Friends shined me on telling me it was the scariest horror movie ever. Saw a midnight showing, which sort of upped the tension that it was a horror movie. I knew absolutely nothing about it. Loved it.

I just watched ‘The Island’ with Scarlett Johansson and Ewen McGregor. It was a great action movie, not what I thought it was gonna be.

From Dusk til Dawn is one of the best examples that springs to mind - especially as the first part is standard Tarantino wise-cracking gangster fare.

Another which surprised me was The Terminal with Tom Hanks. I expected some semi-serious Kafkaesque nightmare and found Hanks playing an international Mr Bean, for as long as I could tolerate it.

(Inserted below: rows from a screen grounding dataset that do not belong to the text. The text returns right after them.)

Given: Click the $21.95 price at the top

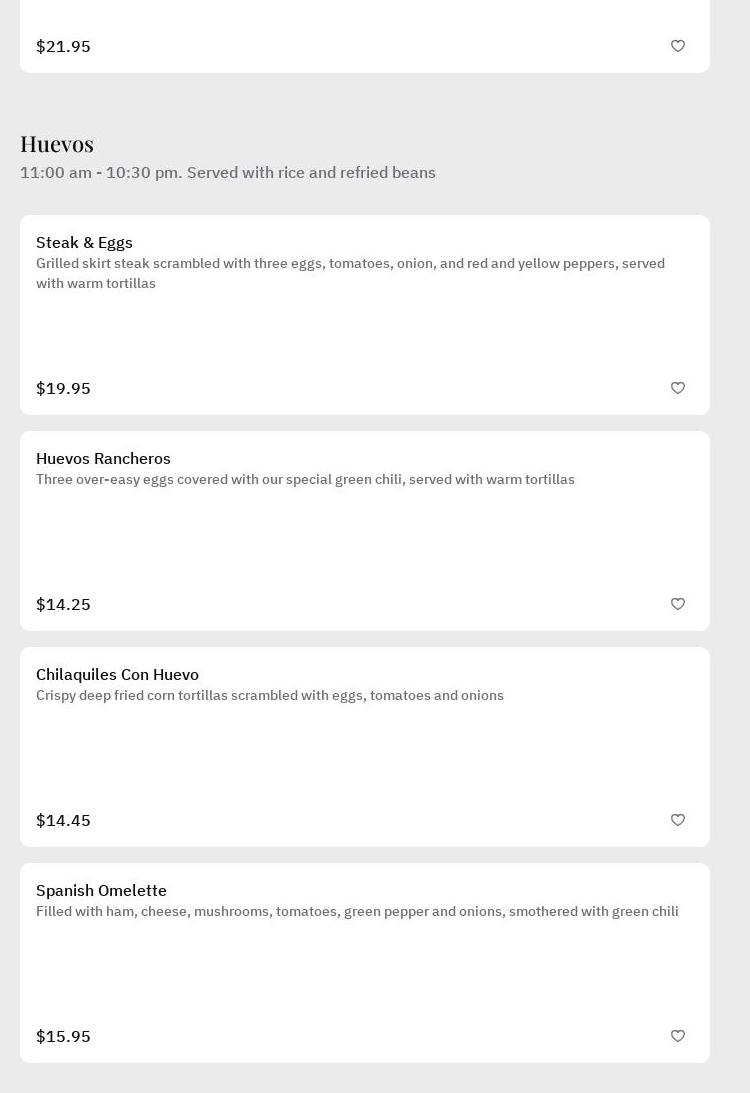Looking at the screenshot, I should 63,46.

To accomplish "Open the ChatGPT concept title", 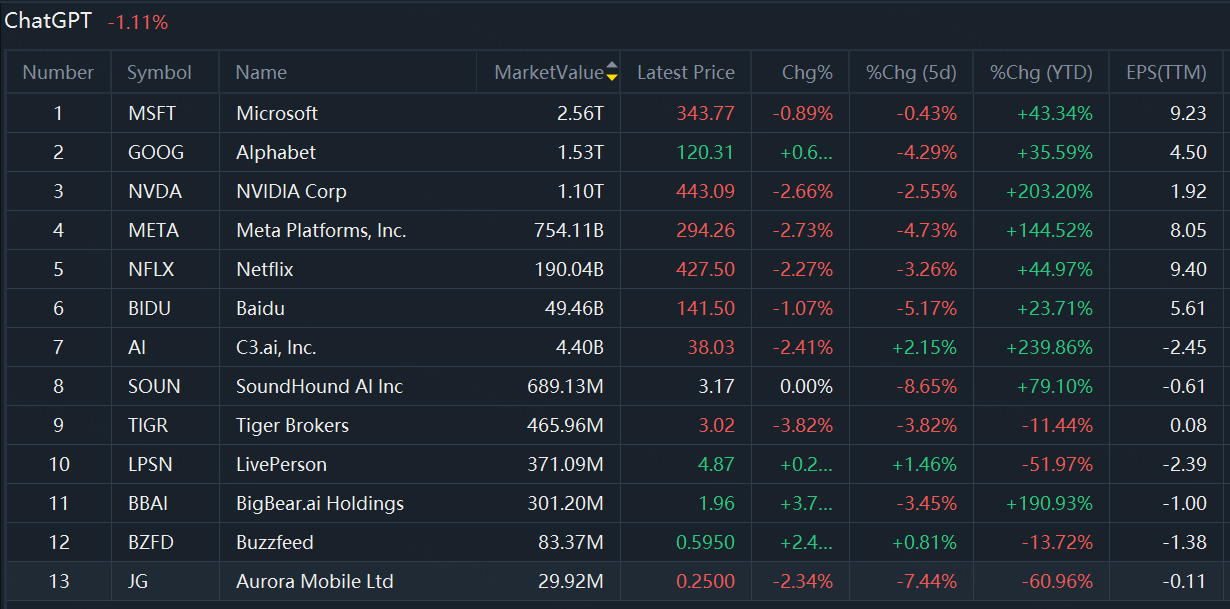I will (x=48, y=21).
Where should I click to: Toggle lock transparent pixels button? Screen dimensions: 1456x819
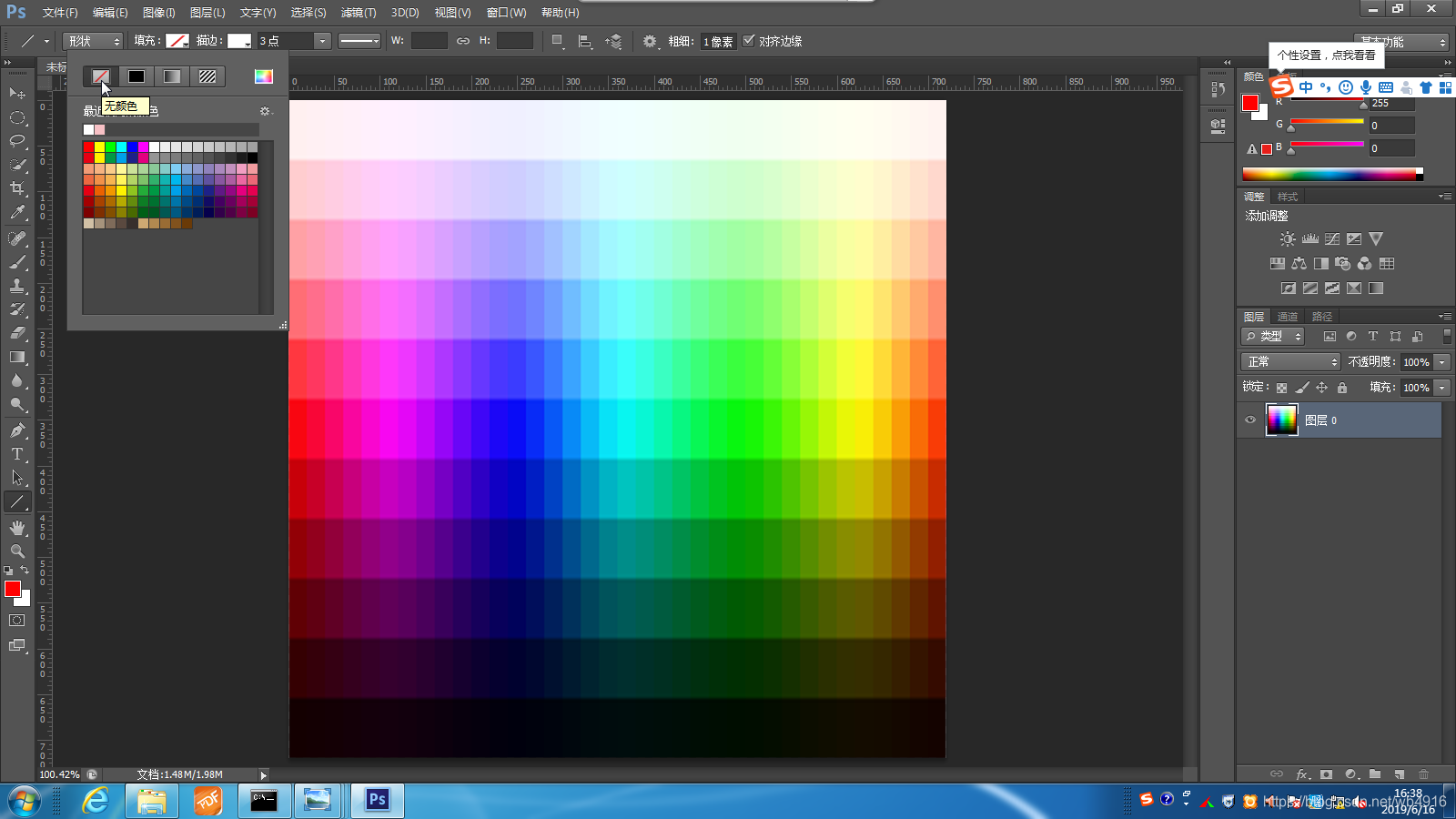coord(1281,388)
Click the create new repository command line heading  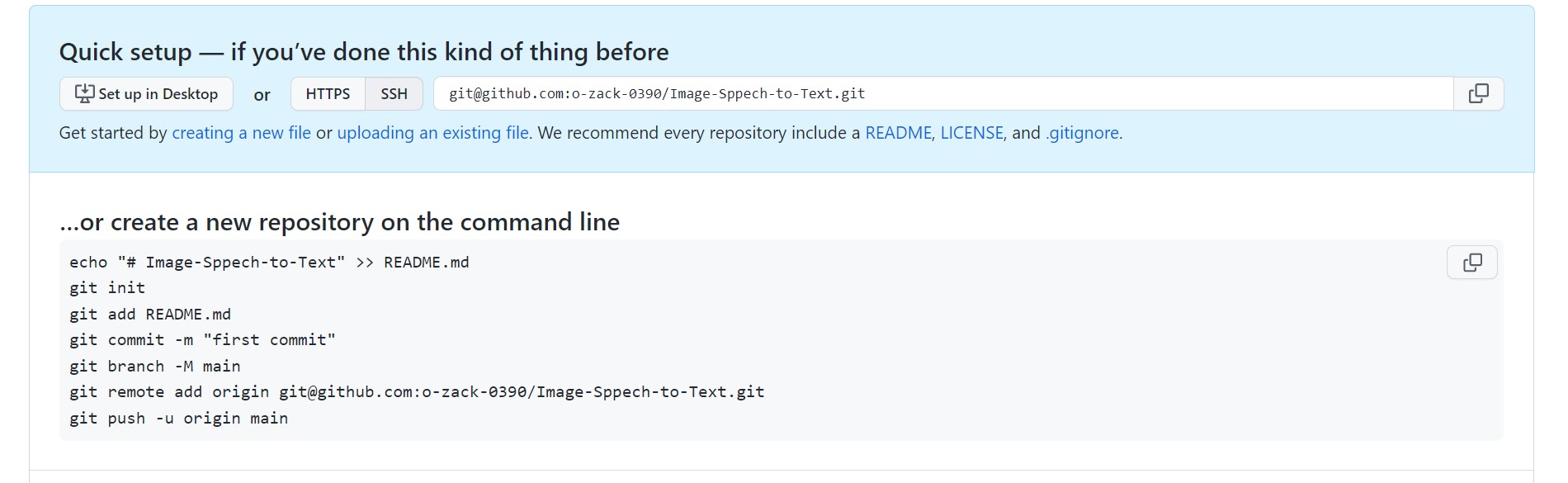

I had a small instance of that a few days ago. There is a 2015 Korean movie called The Beauty Inside where a guy has a rare condition where he wakes up every day with a completely different body, is forced to live an emotionally isolated life because of it, but then falls in love with a girl–but his rare medical condition makes establishing a relationship with her a difficult prospect. Then a 2018 American movie called Every Day came out where a guy has a rare condition where he wakes up every day with a completely different body, is forced to live an emotionally isolated life because of it, but then falls in love with a girl–but his rare medical condition makes establishing a relationship with her a difficult prospect. I assumed that the American movie was a fairly direct clone, but I pretty much stumbled into watching it recently and rather than having his own body change every day, he is some sort of mental parasite without a body that jumps into and possesses a different body every day.

This is more a case of relying on form rather than a trailer or a title. After a decade plus of loving everything those wacky, eccentric and charming Coen brothers had ever done, when Mrs Trep was out for the evening I treated myself to a trip to the cinema to see The Man Who Wasn’t There. Holy shit, that’s a tough watch.